Domingo de Ramos
Comentario bíblico
10 de abril de 2022
Ciclo C: Lc 8, 7. 14-23, 56
Por: P. Luis Alberto Roballo Lozano, C.Ss.R.
Evangelio de San Lucas 19, 28-40[1]
28Y dicho esto, continuó adelante camino de Jerusalén.
Entrada triunfal en Jerusalén (Mt 21, 1-10; Mc 11, 1-10; Jn 12, 12-19). 29Al llegar cerca de Betfagé[2] y de Betania, junto al monte de los Olivos, envió a dos discípulos diciéndoles: 30«Vayan a la aldea de enfrente y, a la entrada, encontrarán un burrito atado sobre el que nadie ha montado aún; desátenlo y tráiganlo. 31Si alguien les pregunta: “¿Por qué lo desatan?”, díganle: “El Señor lo necesita”». 32Los enviados fueron y lo encontraron como les había dicho. 33Mientras ellos desataban el burrito, sus dueños les dijeron: «¿Por qué desatan el burrito?». 34Ellos replicaron: «El Señor lo necesita». 35Y se lo llevaron a Jesús. Echaron sus mantos sobre el burrito y montaron a Jesús.

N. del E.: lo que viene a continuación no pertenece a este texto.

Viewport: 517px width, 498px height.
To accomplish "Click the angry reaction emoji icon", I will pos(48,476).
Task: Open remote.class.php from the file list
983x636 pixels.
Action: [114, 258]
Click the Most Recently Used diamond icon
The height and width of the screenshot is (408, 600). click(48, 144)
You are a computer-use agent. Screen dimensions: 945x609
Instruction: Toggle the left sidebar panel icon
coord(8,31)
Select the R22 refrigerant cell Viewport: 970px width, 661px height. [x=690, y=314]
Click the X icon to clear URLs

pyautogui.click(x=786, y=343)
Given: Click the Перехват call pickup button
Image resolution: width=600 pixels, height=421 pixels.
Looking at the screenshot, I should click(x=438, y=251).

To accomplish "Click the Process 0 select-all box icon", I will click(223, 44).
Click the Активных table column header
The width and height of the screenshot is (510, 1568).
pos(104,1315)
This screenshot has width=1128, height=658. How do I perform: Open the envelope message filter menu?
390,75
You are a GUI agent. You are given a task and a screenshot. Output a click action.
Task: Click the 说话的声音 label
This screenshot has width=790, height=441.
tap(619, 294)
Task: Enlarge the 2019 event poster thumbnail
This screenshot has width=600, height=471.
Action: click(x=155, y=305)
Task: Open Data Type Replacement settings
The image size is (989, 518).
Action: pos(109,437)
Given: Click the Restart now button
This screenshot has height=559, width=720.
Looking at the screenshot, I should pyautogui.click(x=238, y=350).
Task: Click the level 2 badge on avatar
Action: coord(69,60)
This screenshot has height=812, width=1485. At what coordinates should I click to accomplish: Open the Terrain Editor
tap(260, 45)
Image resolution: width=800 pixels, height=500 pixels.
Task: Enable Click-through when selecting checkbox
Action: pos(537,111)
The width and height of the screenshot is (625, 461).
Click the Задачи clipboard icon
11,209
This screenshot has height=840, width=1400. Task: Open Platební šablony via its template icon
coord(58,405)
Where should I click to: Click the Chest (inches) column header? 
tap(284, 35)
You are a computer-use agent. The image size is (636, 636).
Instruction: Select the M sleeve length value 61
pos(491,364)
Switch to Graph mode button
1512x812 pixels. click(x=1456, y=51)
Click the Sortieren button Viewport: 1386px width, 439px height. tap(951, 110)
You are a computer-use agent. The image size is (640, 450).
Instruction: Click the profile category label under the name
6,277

36A medida que avanzaba, ellos extendían sus mantos en el camino a modo de alfombra. 37Al acercarse a la bajada del monte de los Olivos, todos los que iban con él, llenos de alegría, comenzaron a alabar a Dios a grandes voces por todos los milagros que habían visto, 38diciendo:
«¡Bendito el que viene,
el rey, en nombre del Señor!
¡Paz en el cielo!
¡Viva Dios Altísimo!».
39Algunos fariseos de entre la gente le dijeron: «Maestro, reprende a tus discípulos». 40Él les dijo: «Les digo que si estos se callaran, gritarían las piedras».
Después de varias semanas de camino, Jesús culmina su propósito de ir a Jerusalén (cfr. Lc 9,51). Su camino físico se une a un itinerario en el que aparecen importantes líneas de cristología y eclesiología mezcladas con el viaje de Jesús. Los anuncios de la pasión y las parábolas sobre el rechazo que experimenta Jesús presentan la figura del Mesías sufriente. La predicación del Reino va unida con frecuencia a la invitación al “seguimiento” o discipulado y es evidente la insistencia de Jesús en la renuncia, la humildad, la correcta administración de los bienes, el servicio y la misericordia[3].
Con el v. 28 concluye el viaje a Jerusalén. En su relato de la entrada mesiánica en Jerusalén, Lucas constata la alegría y alabanza a que da ocasión (v. 37). Recuerda el canto de los ángeles (v. 38); es ahora cuando va a glorificar al Padre llevando a cabo la redención de los hombres en la Ciudad Santa[4].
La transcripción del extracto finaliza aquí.